コンピューテーショナルデザインの強みは、CADで難しい形状を作成できることにあります。テーマに向き不向きはありますが、どんなことがやってみたいか、聞いてみます。

「高機能シボという切り口で、機能的にデザインを加えたい」と平川さん。「表面だけのデザインだと、ただのシボ。今までにない、加飾だけでない使い方を提案したい」
「解析や製造、いろんなプロセスを絡めて、新たな要素が加わることで意味がでてくるのでは?」(吉田さん)
「トポロジー最適化のシミュレーション・検証を組み合わせてやっていく時代になっていくかもしれないですね」(加藤)

最後に、会場に質問を投げかけてみます。
「パラメトリカルデザインを用いてやりたいこと、困っていること、ほか疑問はありますか?」

「先ほどのお話に出ていたザハ・ハディドの水のテーブル。ゆらぎのデザインは、パターンを描いているのでしょうか」

「水のゆらぎのようなデザインは、Grasshopperプラグインの『Kangaroo』という物理シミュレータがあります。コンピュータは揺らぎを作成するのがうまく、出てくる揺らぎのデザイン、歪み方が心地よいんです。人間のコントロールでは知り得ない領域ですね」と回答くださったのは吉田さん。
「ある年のミラノサローネは、水のデザインが多かったんです(笑)。表現力が表層にでてきた」

余談ですが、Rhinocerosのプラグインの名前はGrasshopperからはじまり、Kangaroo、Penguin、Bongo、Flamingo…と動物の名前だらけです。
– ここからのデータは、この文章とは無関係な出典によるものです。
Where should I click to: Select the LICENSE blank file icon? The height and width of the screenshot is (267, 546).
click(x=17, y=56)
ライセンス管理ツールの名前は「ZOO」。まさに動物園。

「水以外には、どんなデザインが?」(平川さん)
「ボロノイパターンと呼ばれるデザインを立体的にしたものがよく使われています。最終加工をプログラム以外でやっているはず」(吉田さん)

ツールにより作成可能な形が違うことを知っていると、またできることが変わってきます。データをきちんと作成する落とし込みは、先にご紹介いたしましたInter Voxel Solutionで可能となります。実現が難しいと思っていたデザインに、この機会にチャレンジしてみませんか?
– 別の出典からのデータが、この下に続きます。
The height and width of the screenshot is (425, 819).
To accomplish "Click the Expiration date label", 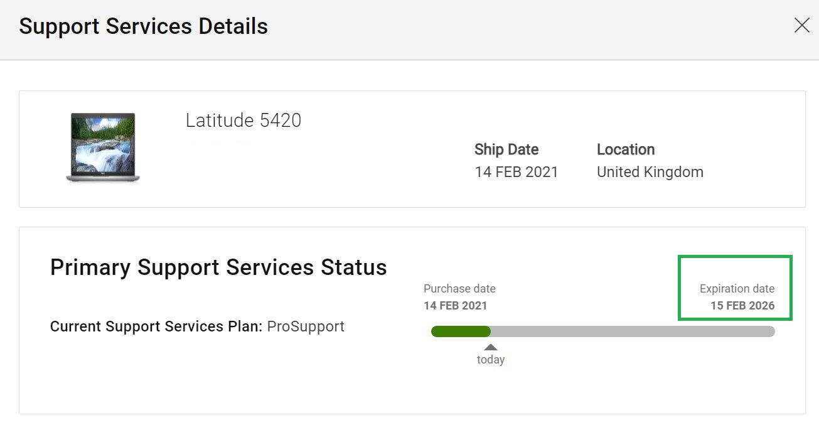I will coord(737,289).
この日の勉強会は大変コアなテーマにもかかわらず、勉強会後の懇親会も大変に盛り上がり、皆様会場を後にするのが惜しかったようです。

シリーズ2回にわたり開催した勉強会、お楽しみいただけましたでしょうか。今回の内容が皆様の3Dデータの活用や、デジタルデザインのヒントになれば幸いです。ご来場いただきました皆様ならびに、勉強会の機会をくださったJIDAの皆様、そして会場として使用させていただいた3×3 Lab Futureの皆様。この度はありがとうございました。
「第3回もやりましょう!次はプラグイン勉強会!」という声があがりましたので、実現したら聴講したいものです。(どうでしょうか、JIDAさん)

前回展示した、「Geomagic Freeform」は、本日のテーマの伏線でした。無事に回収できてホッとしております。